The first thing we do is learn to set up, tune, and understand the parts of the fiddle. We go over installing the bridges and how to use tuning pegs and fine tuners. I used to skip this part about fiddles my first few camps - thinking folks just want to start playing - but I have learned knowing how the thing is put together and how to repair it is very empowering. So that's what we do, and then bows are rosined for the first time as I explain how to make their first music. They start with a single A note on one string on their new fiddle. The camp goes on from there.
After folks can bow out one solid note we add fingering.. When all three finger positions are memorized we start our first scale. Usually this is a time that we break for an hour lunch and folks need that break. Holding a new instrument up, pressing soft fingers on wire strings, remembering positions and tuning... this is a little more juggling than the mind can take for more than a few hours and the break is refreshing. After a picnic lunch outside or a trip to the Roundhouse Cafe in town folks return knowing how to tune, rosin, and get ready to practice scales and notes on what just a few hours ago was a strange beast in a little black cage. It reminds me of learning to ride Merlin, or figuring out a garden's needs for that first exciting harvest. The scary part isn't the work or the practicing. The scary part is choosing to ride or plant in the first place. Once you are at camp and holding that bow - it's too late to do anything but learn!
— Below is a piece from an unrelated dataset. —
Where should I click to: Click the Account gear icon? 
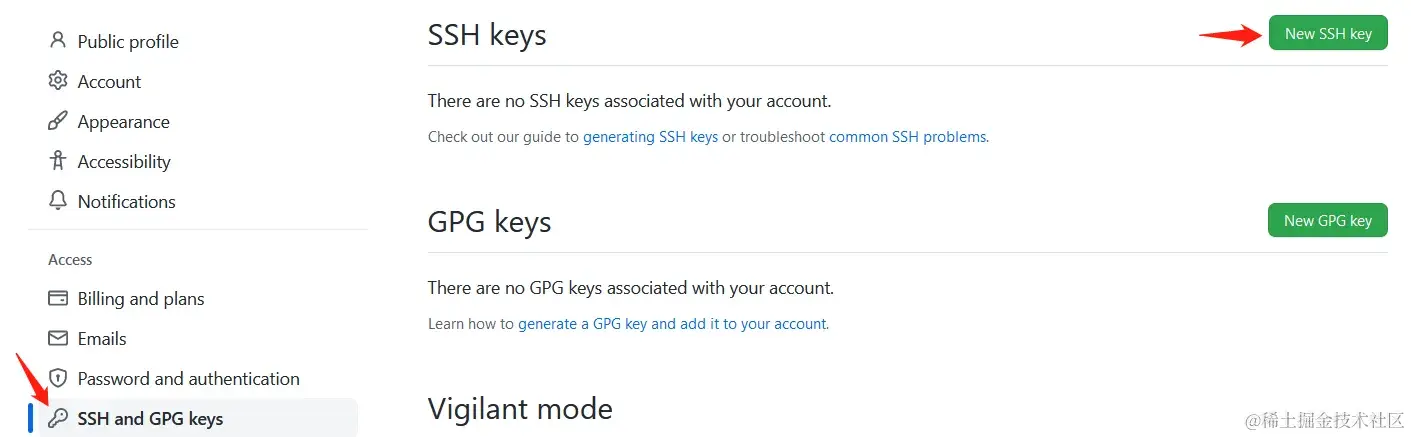coord(58,81)
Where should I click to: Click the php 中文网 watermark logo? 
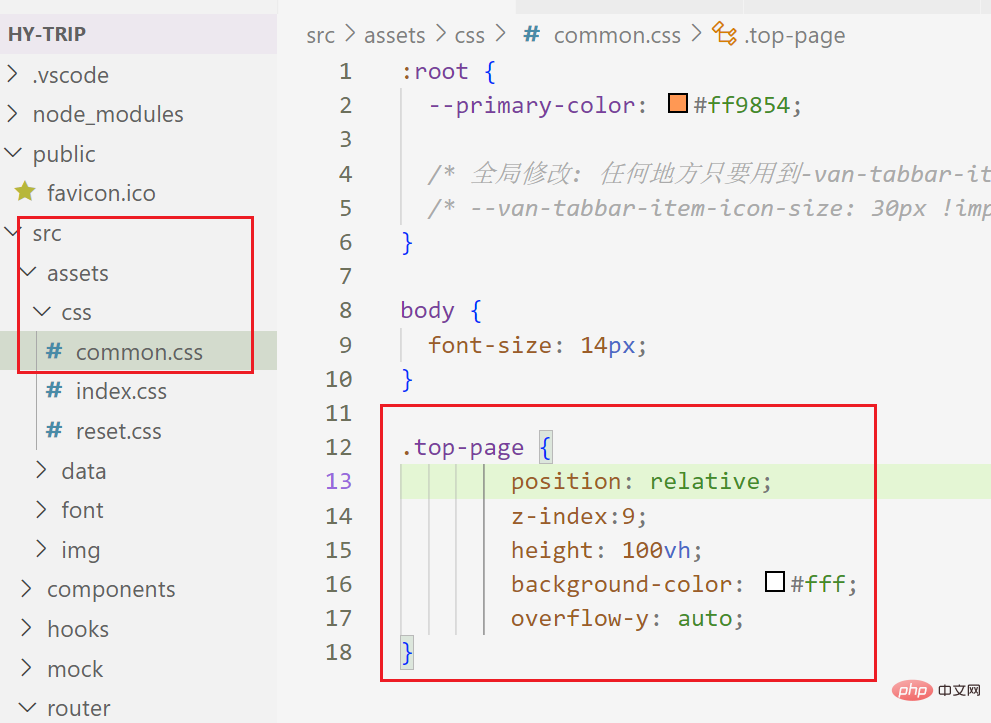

At this camp it means listening and playing while a bottle-fed ram lamb nibbles on your tee shirt or a just-born goatling wobbles by on his new long legs. It's whimsical in a way that I hope is disarming. I want folks to not take this instrument too seriously, and to understand it is not the monster they may assume. Fiddles are simple and easy. They are beautiful even if they only hold a few tunes. Wayne Erbsen compares them to gardens. He explains that you can have a complicated and elaborate garden with hundreds of flowers and vegetables - and it is beautiful. You can also have a small window box with just a few planted daisies - are they not also beautiful? That's how instruments work around here. Even if all you know on the violin is how to tune it and saw out five songs you learned by heart - that's a gorgeous window box.
Since the camp takes place here at the homestead folks get to step away and practice their scales and song next to Merlin's gate - or while chickens strut around. People kept poking into the barn in hopes Bonita would kid (She still hasn't) and picking up a Freedom Ranger chick from the brooder. Being at the farm with an instrument that plays songs tied to our history of pioneers, mountain steads, and the American story is just damn wonderful. So far several dozen people have come to this camp and left with instruments and the ability to learn them. I am proud of that as much as an carton of eggs or share of pork. Music feeds us just as well.
The Campers here learned to not just play scales but play their first tune. We learned Ida Red, and we learned to shuffle, drone, and slide as well. It's a lot to take in, sure, but everyone was playing the song by the end of the day and that is why I am so proud of the people who came. Everyone left knowing how to teach themselves every song in the book and hopefully had the passion of a new hobby to fuel them into another song or two this week! I thank you all for coming: Amelia, Paula, Katie and Sue! Don't stop practicing!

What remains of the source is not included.